Dr Kumar: For Input validation, we have the usual classes from the java.util.regex and the java.text libraries of the Java Standard edition which can be used as appropriately.
The Matcher and Pattern classes of the java.util.regex package helps us in matching character sequences against patterns specified by regular expressions.
Similarly, the Normalizer class in the java.text package provides the method normalize which transforms Unicode text into an equivalent composed or decomposed form, allowing for easier sorting and searching of text. The normalize method supports the standard normalization forms described in the Unicode Normalized forms.
Specifically for the web components, we have the HttpServletRequestWrapper class, whose methods are useful in wrapping the given HTTPServletRequest object for processing the data input for validation. And, of-course, we have the Filter interface which can help us in designing a validating filter.
Dr. Kumar: For Output encoding we have the URLEncoder class from the java.net package for the HTML form encoding. The static encode method converting a String object to the application/x-www-form-urlencoded MIME format.
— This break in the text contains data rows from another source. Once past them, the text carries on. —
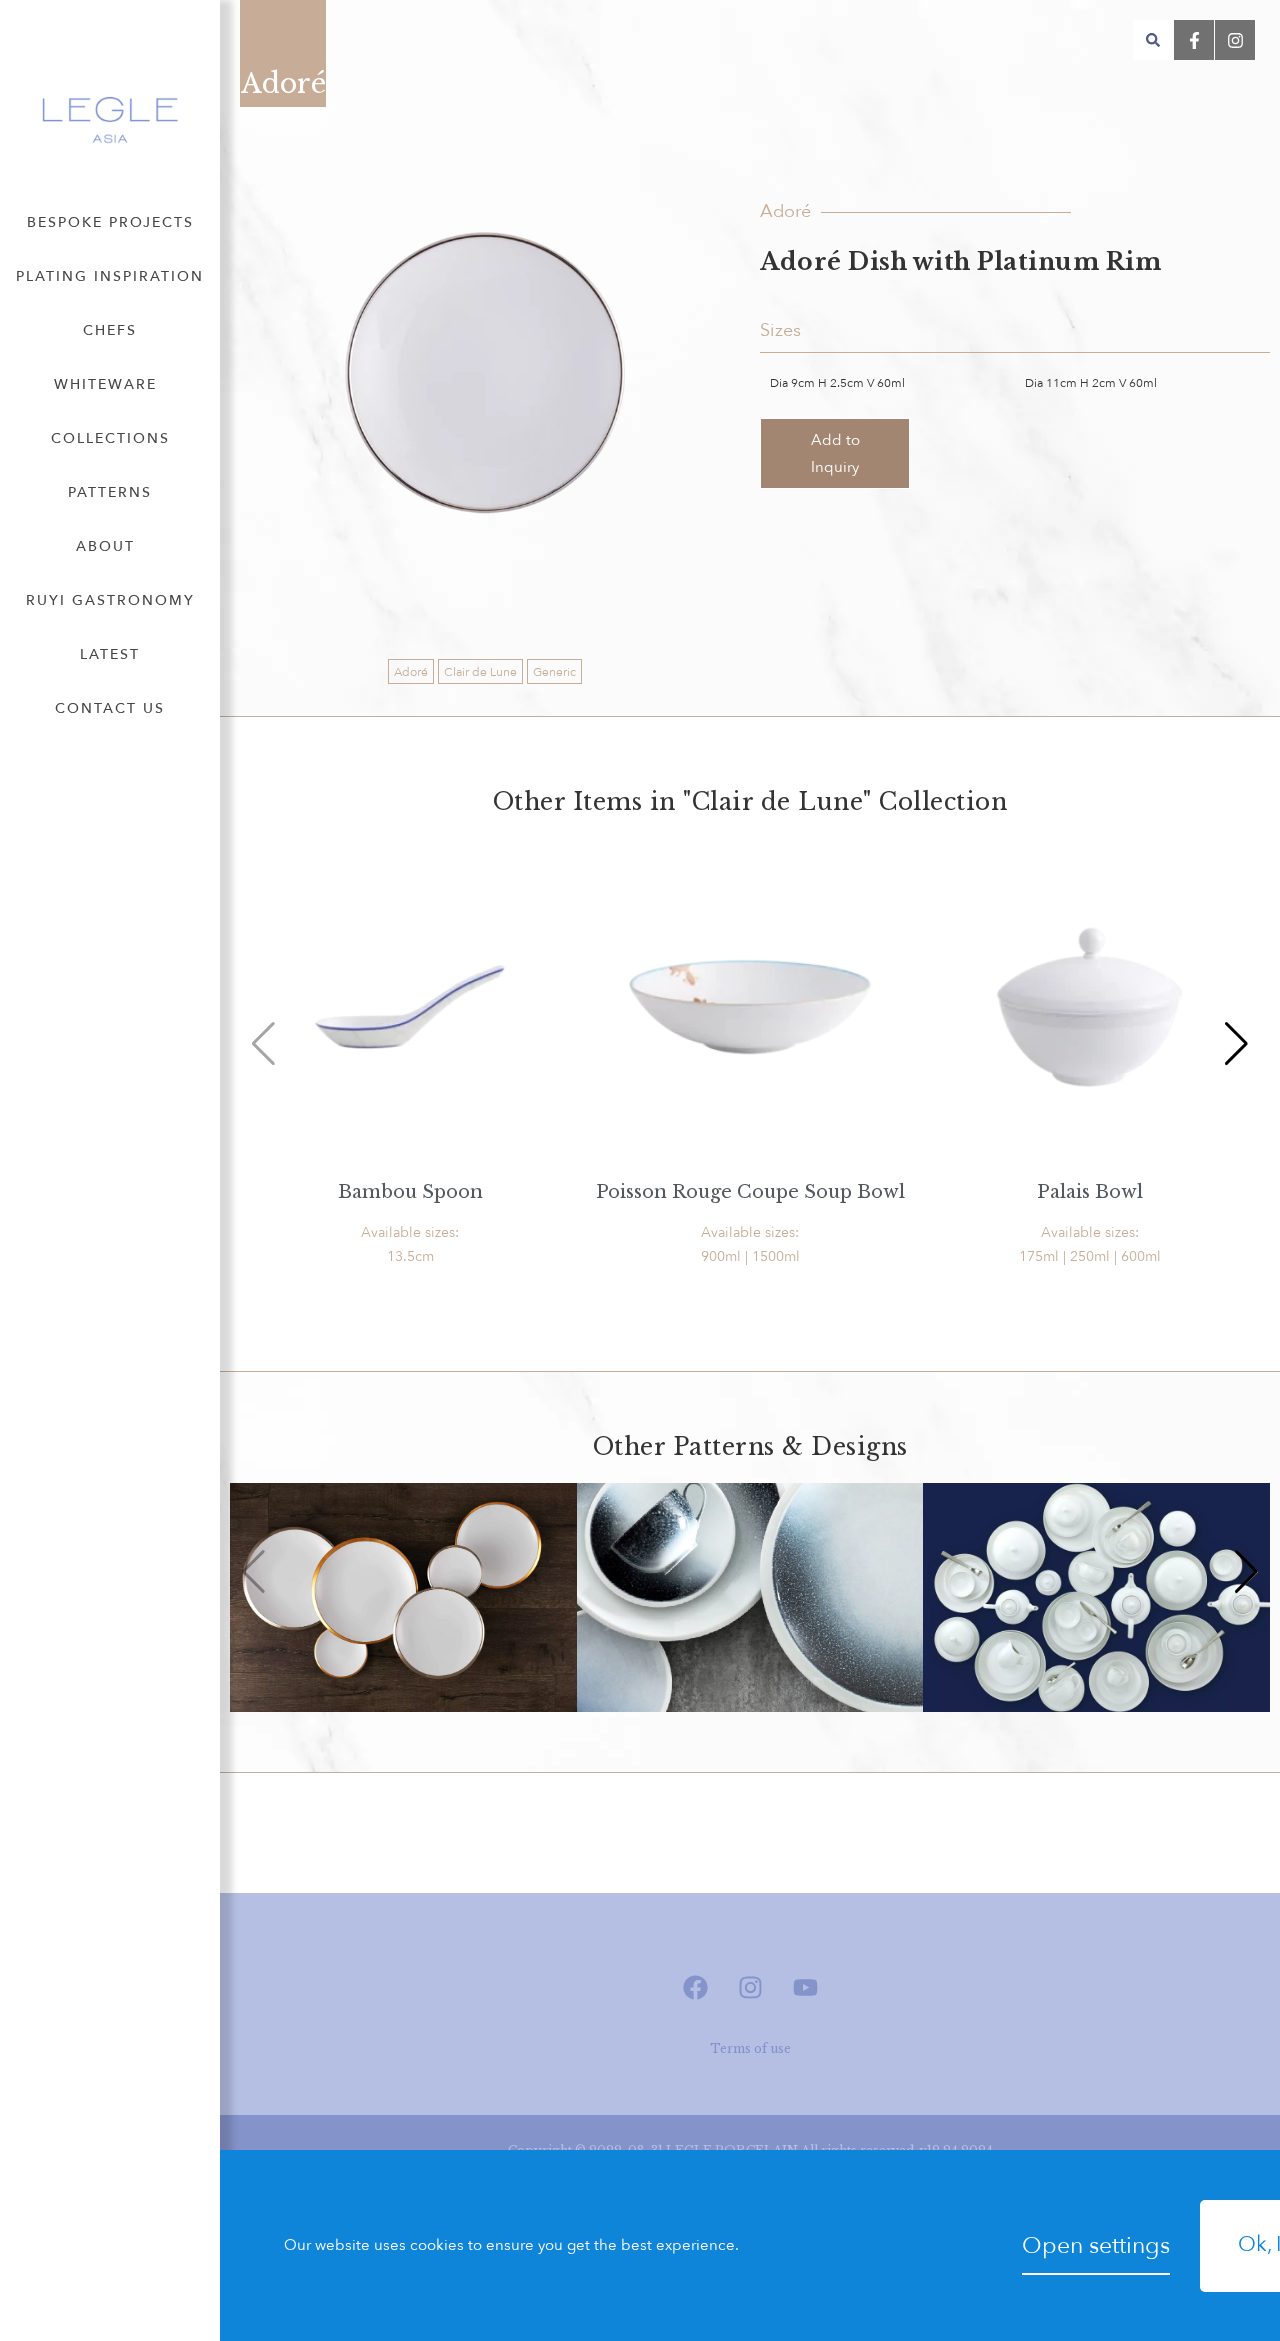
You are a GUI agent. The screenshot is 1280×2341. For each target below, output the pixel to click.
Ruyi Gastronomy (110, 600)
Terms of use (750, 2048)
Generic (554, 672)
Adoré (411, 672)
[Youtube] (805, 1988)
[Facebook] (695, 1988)
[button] (1153, 40)
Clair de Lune (480, 672)
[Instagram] (750, 1988)
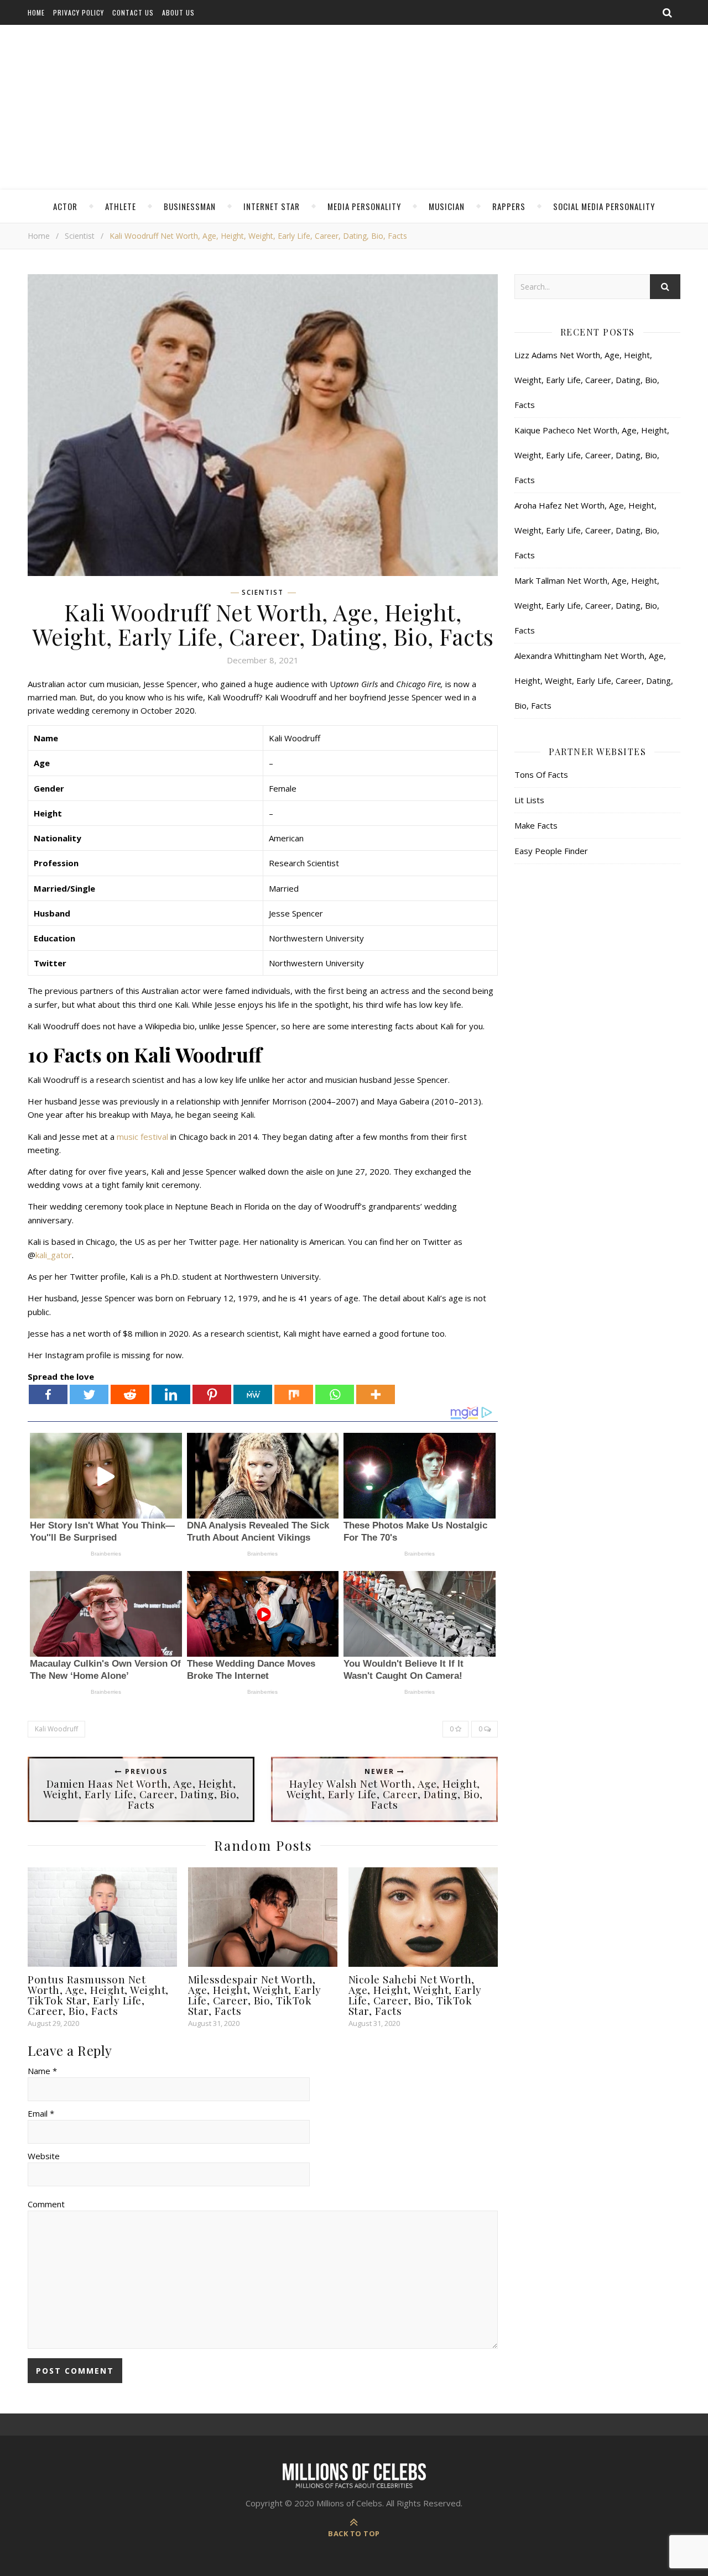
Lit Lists (529, 799)
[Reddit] (130, 1394)
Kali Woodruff (56, 1729)
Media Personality (364, 206)
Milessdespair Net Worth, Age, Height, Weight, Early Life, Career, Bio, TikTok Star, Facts (254, 1995)
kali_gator (53, 1254)
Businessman (190, 206)
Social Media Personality (604, 206)
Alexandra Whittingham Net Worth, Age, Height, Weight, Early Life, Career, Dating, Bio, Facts (593, 680)
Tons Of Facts (541, 774)
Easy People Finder (551, 850)
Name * (42, 2070)
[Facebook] (48, 1394)
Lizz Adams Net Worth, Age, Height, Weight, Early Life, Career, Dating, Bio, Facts (586, 379)
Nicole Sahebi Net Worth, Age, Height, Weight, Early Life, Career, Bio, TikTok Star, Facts (415, 1995)
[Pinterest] (211, 1394)
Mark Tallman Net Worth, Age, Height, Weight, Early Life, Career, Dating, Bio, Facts (586, 605)
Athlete (120, 206)
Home (36, 12)
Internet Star (271, 206)
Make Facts (536, 825)
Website (44, 2155)
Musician (447, 206)
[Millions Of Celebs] (354, 107)
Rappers (508, 206)
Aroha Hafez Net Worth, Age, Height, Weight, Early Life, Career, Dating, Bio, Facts (586, 530)
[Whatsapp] (334, 1394)
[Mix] (293, 1394)
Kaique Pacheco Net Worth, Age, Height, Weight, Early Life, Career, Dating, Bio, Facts (591, 455)
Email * (41, 2113)
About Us (178, 12)
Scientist (80, 236)
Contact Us (133, 12)
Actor (65, 206)
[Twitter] (89, 1394)
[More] (375, 1394)
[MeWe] (252, 1394)
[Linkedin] (171, 1394)
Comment (46, 2204)
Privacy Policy (78, 12)
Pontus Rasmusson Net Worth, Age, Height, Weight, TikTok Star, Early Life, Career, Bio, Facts (98, 1995)
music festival (142, 1136)
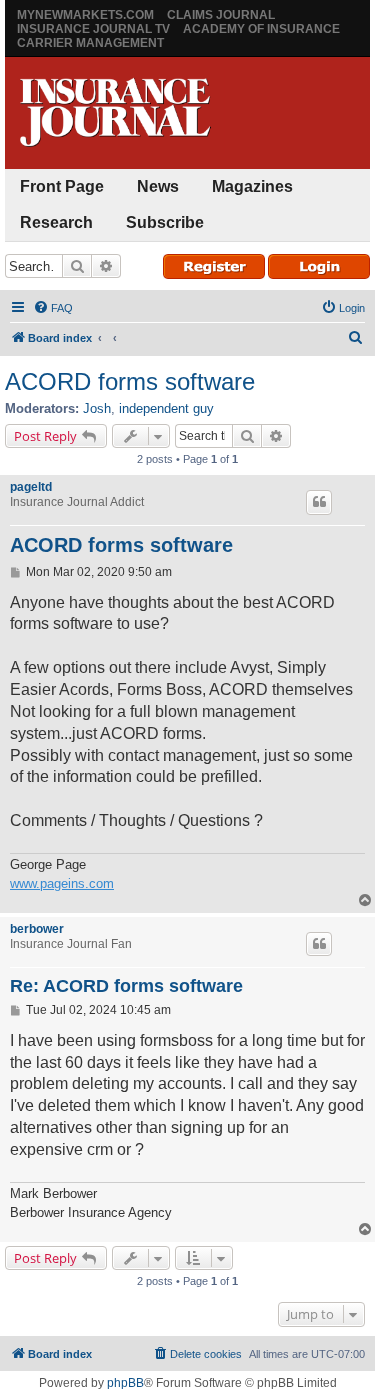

Although not a part of the Java EE 6 part we are discussing, we have some interesting libraries from apache.commons.lang whose StringEscapeUtils class provides a number of methods to Escapes and unescapes String objects for Java, Java Script, HTML, XML, and SQL.
The ResponeUtils class of the Struts framework (of the yesteryears) can also be highlighted here. General purpose utility methods of this class is related to generating a servlet response in the Struts controller framework.